WHAT YOU SHOULD DO: No pictures, no extra lines: copy exactly from the line with "Open the Properties color wheel panel" through the end of the entries.

EXERCISE INPUT:
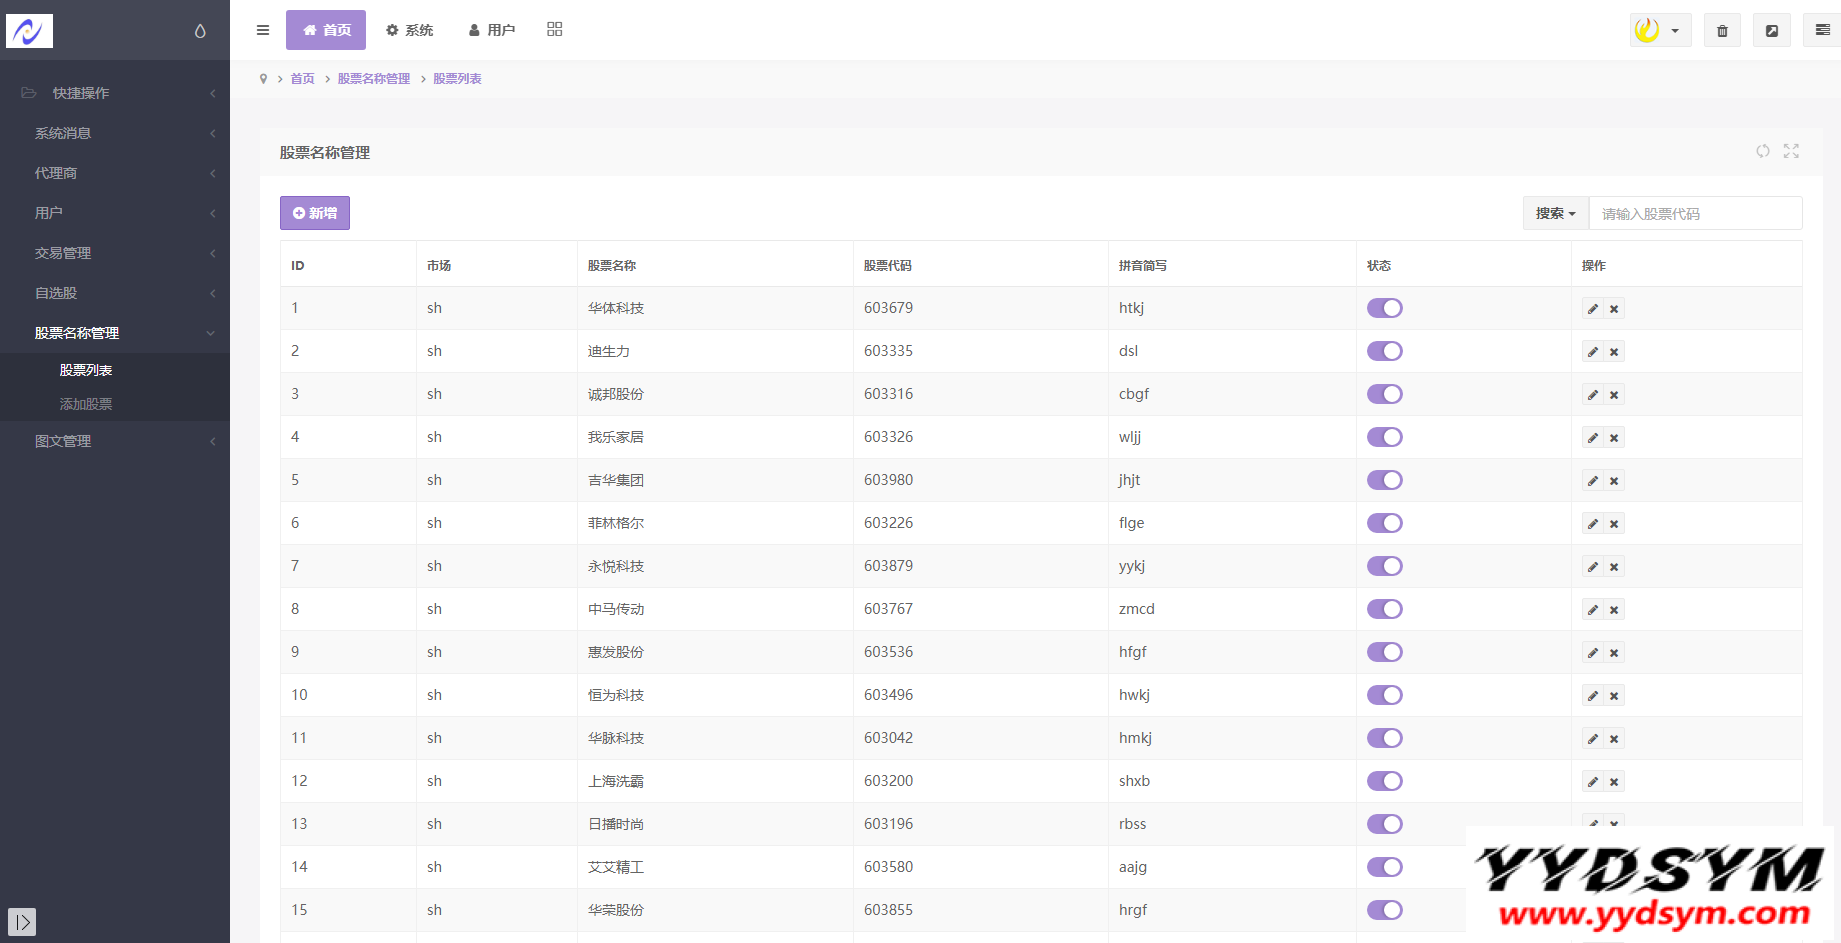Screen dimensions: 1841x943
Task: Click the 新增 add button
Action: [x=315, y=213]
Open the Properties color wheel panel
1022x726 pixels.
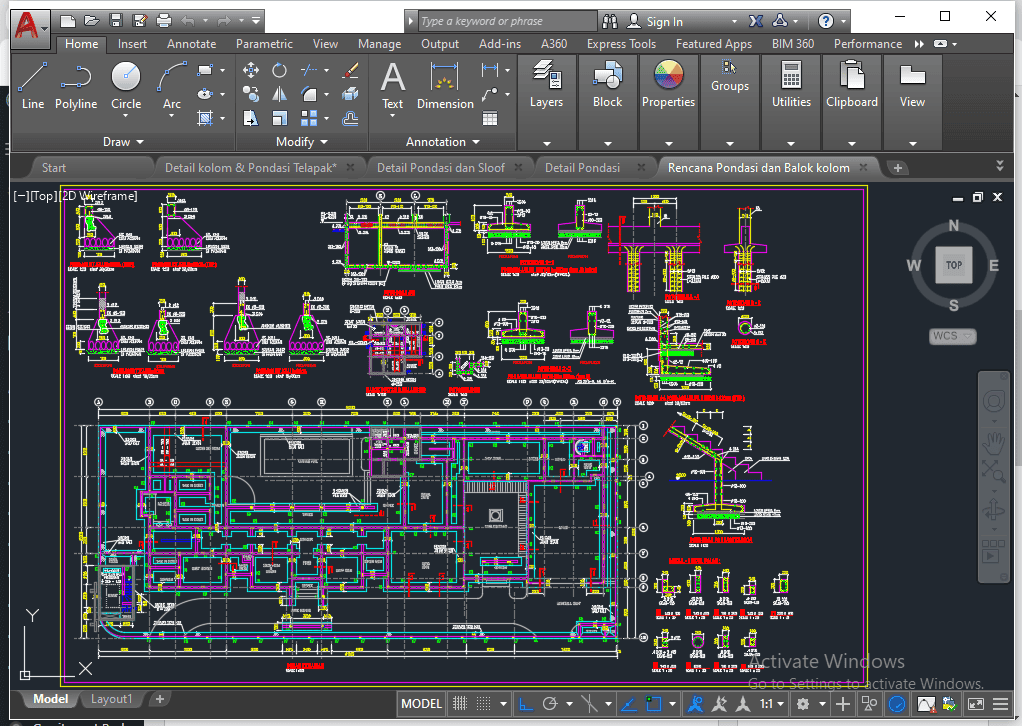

WRITTEN REPLY:
Open the Properties color wheel panel
1022x726 pixels.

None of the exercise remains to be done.